Melbourne Law School
Tue, 23. Oct 2018
Melbourne Law School G08, 185 Pelham St Carlton, VIC
5.30 - 8

This event explores the use of language analysis for the determination of origin of asylum seekers (LADO) and the politics of forensic listening.

The evening will commence with Lawrence Abu Hamdan’s Freedom of Speech Itself (2012), an audio-documentary / composition (and companion piece to Conflicted Phonemes) concerned with the history and contemporary application of forensic speech analysis voice-prints, focusing on the UK’s controversial use of voice analysis to determine the origins and authenticity of asylum seekers’ accents. Here, Testimonies from lawyers, phonetic experts, asylum seekers and Home Office officials reveal the geo-politics of accents and the practice of listening that led to shocking stories of wrongful deportations. When combined with the experimental audio composition and appropriated radiophonic techniques these interviews are designed to question the fundamental ways in which we speak and listen.

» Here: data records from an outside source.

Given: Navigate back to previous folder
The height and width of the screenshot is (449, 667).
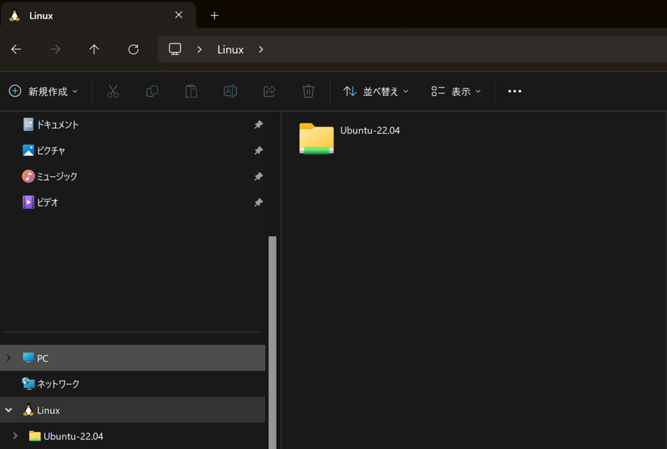Looking at the screenshot, I should point(16,50).
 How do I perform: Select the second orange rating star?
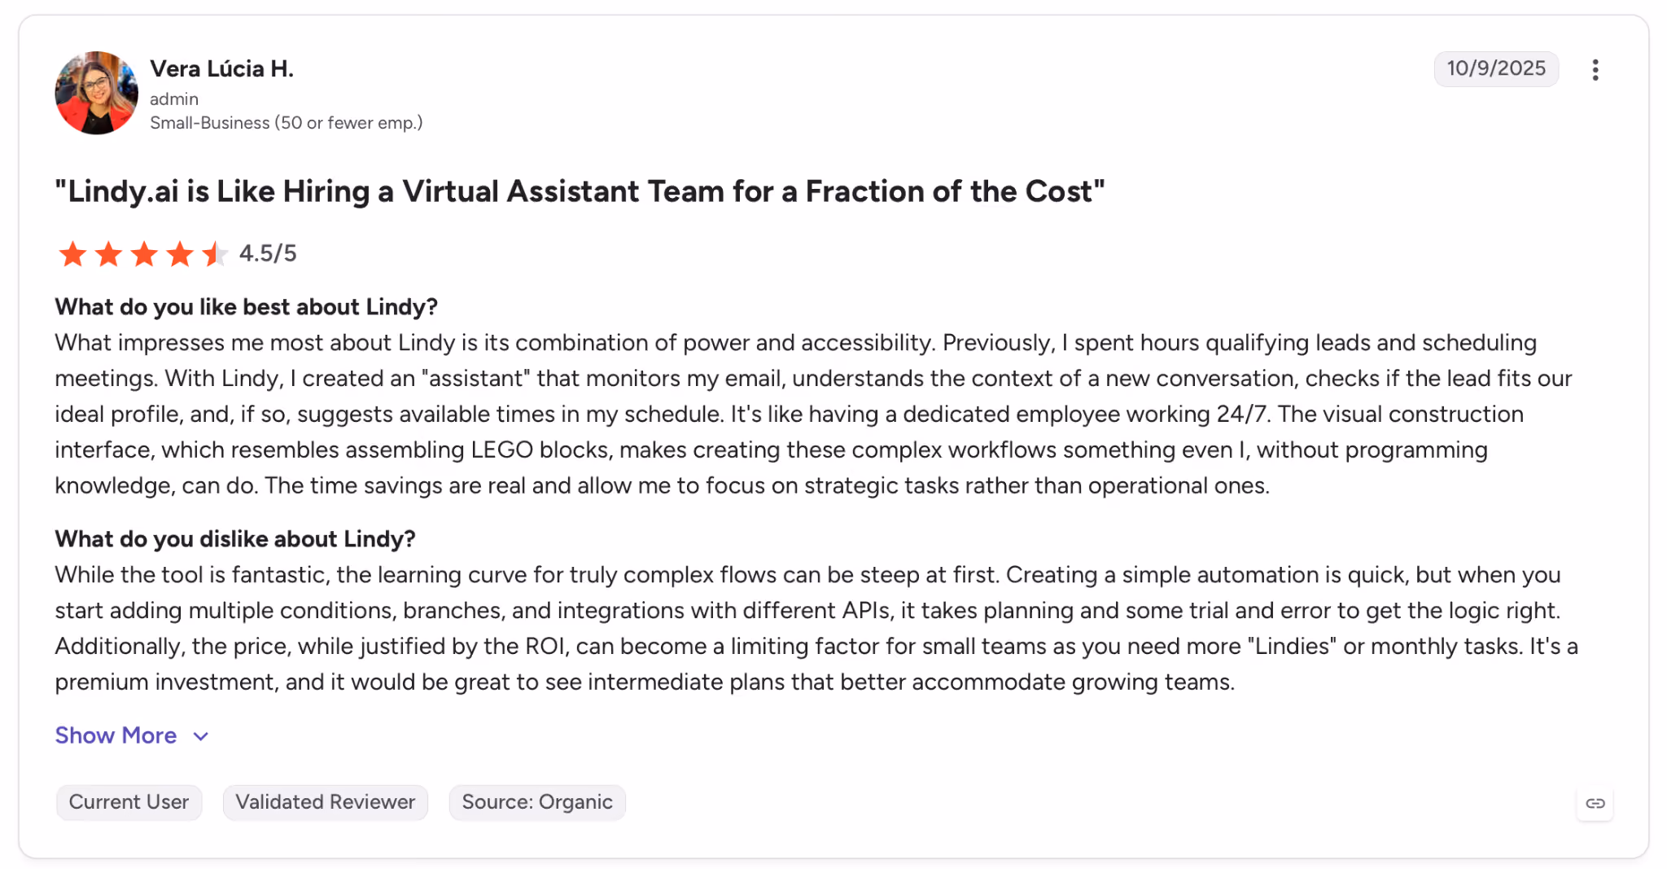108,254
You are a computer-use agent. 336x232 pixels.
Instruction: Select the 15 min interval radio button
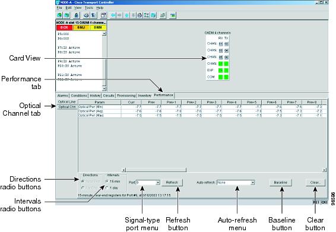pos(107,182)
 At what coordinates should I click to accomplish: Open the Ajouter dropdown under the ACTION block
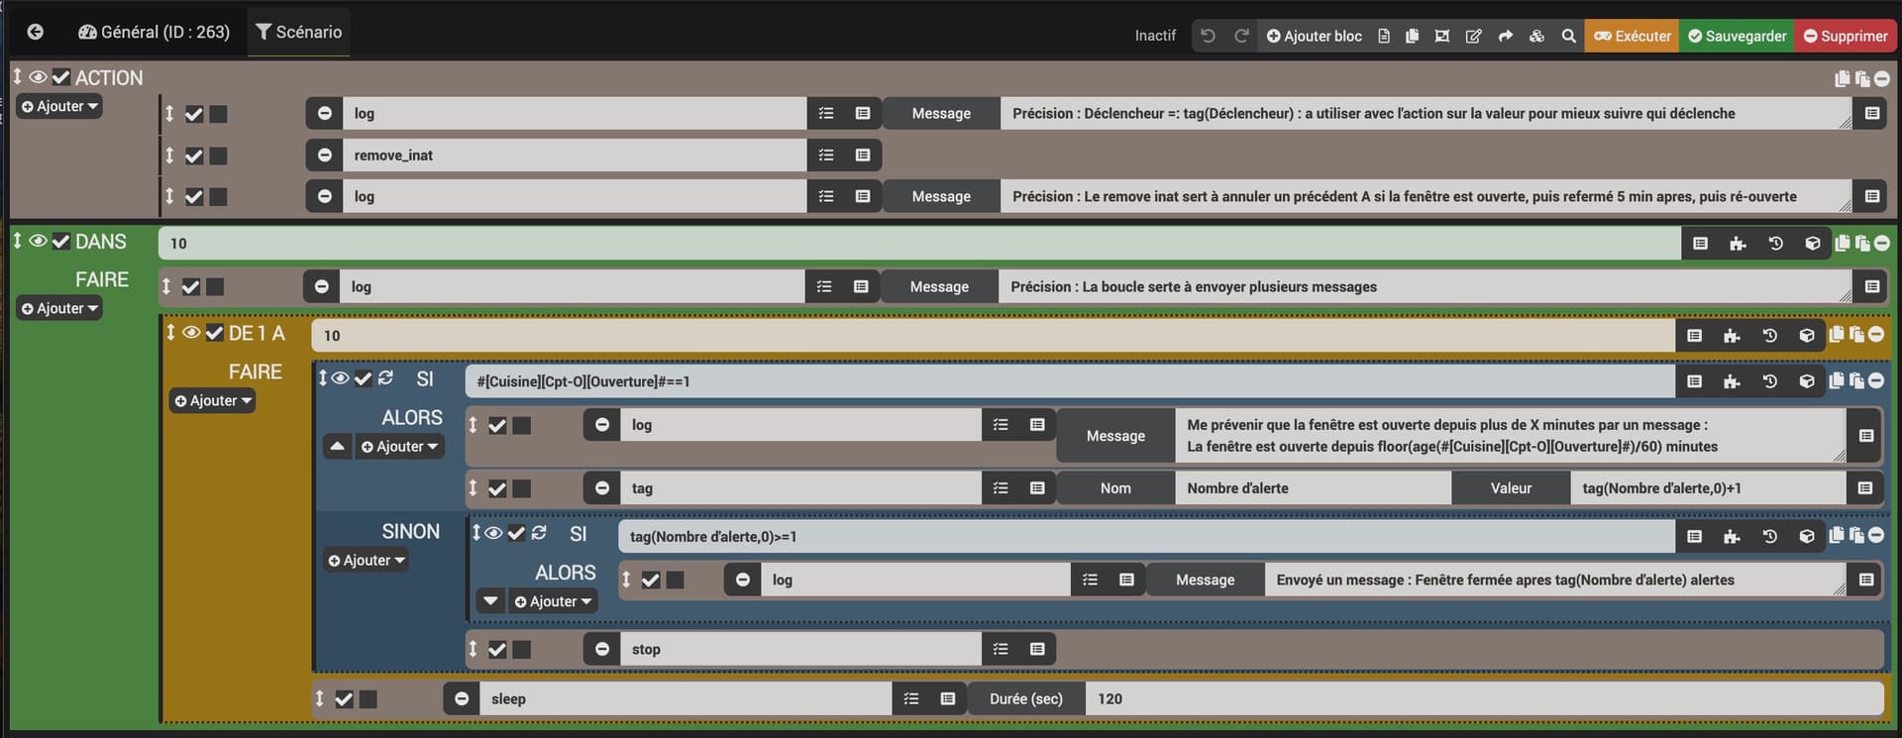pos(59,107)
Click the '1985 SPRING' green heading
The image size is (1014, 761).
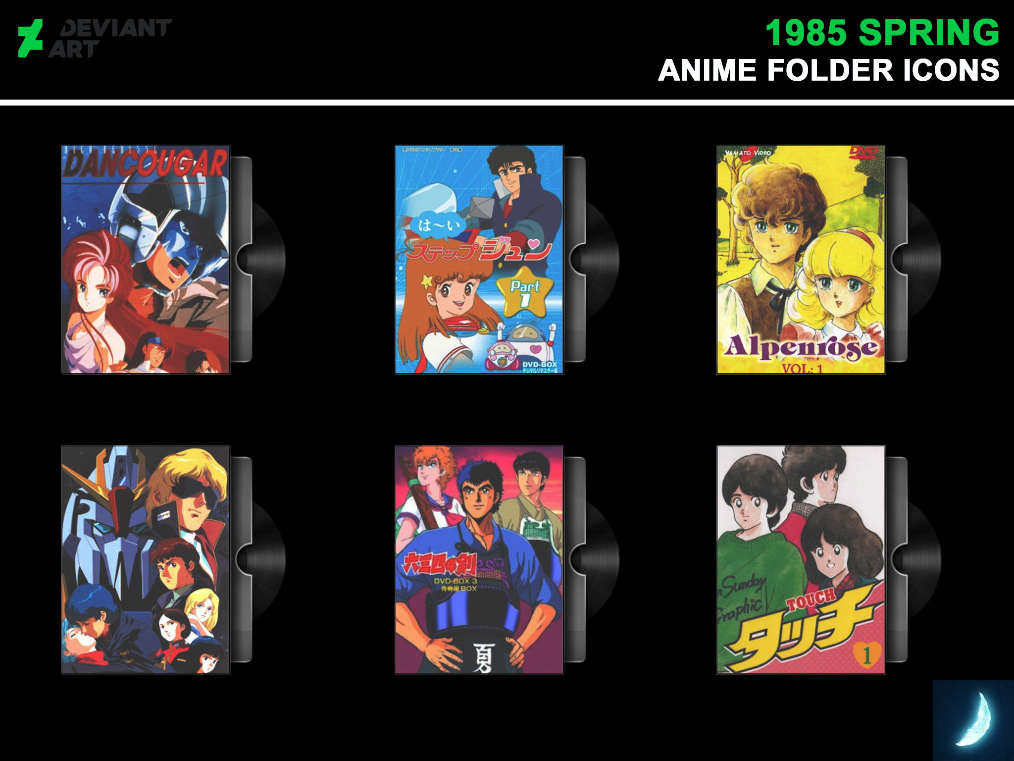(882, 33)
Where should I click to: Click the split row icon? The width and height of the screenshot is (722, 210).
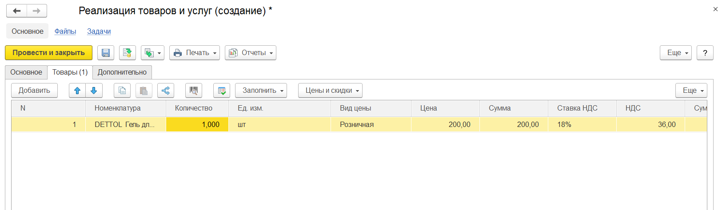tap(166, 91)
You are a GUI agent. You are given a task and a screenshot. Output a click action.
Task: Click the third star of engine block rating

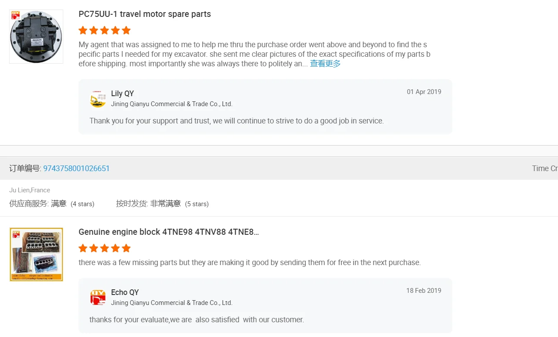tap(104, 248)
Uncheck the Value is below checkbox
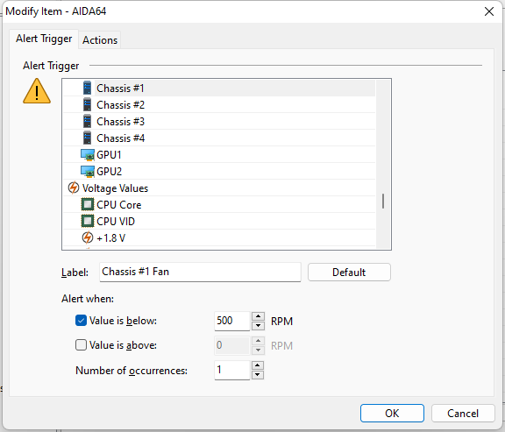Image resolution: width=505 pixels, height=432 pixels. click(81, 321)
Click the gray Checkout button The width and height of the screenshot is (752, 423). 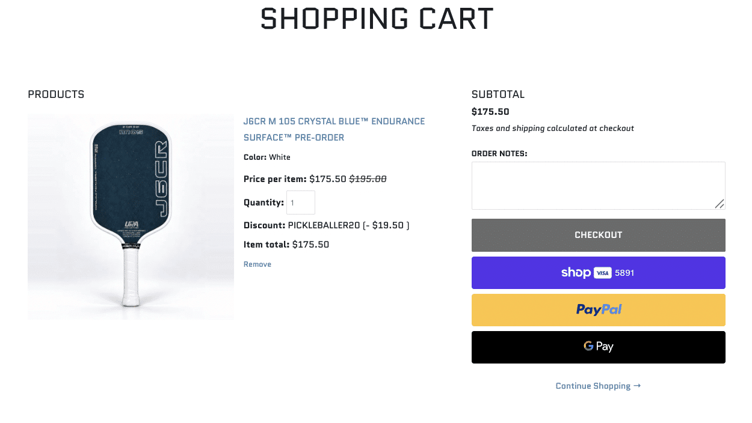coord(599,235)
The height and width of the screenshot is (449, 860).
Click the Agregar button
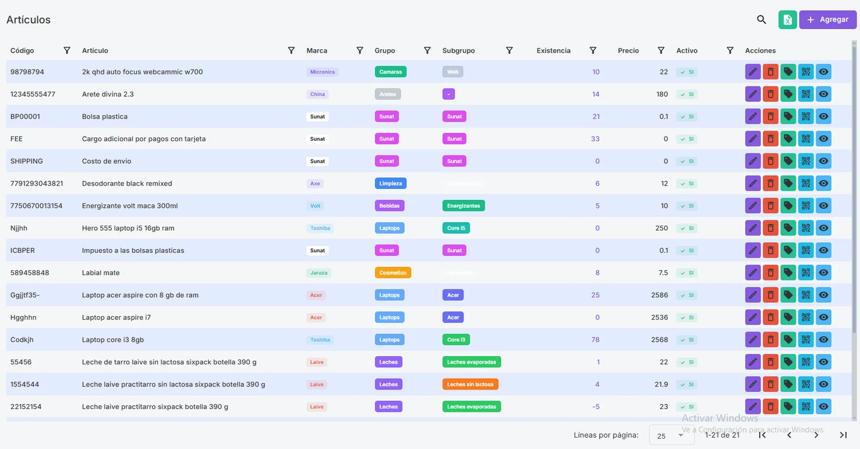click(827, 19)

Following this, Mehera San Roque will speak to the Australian context: the use of voice and voice recordings in forensic contexts, and how controversial forensic techniques like LADO are often pioneered at the border.

Finally, Tim McNamara, will present his award-winning research on LADO and how its controversial use, both in Australia and elsewhere, speaks to the social and political dimensions both of language itself.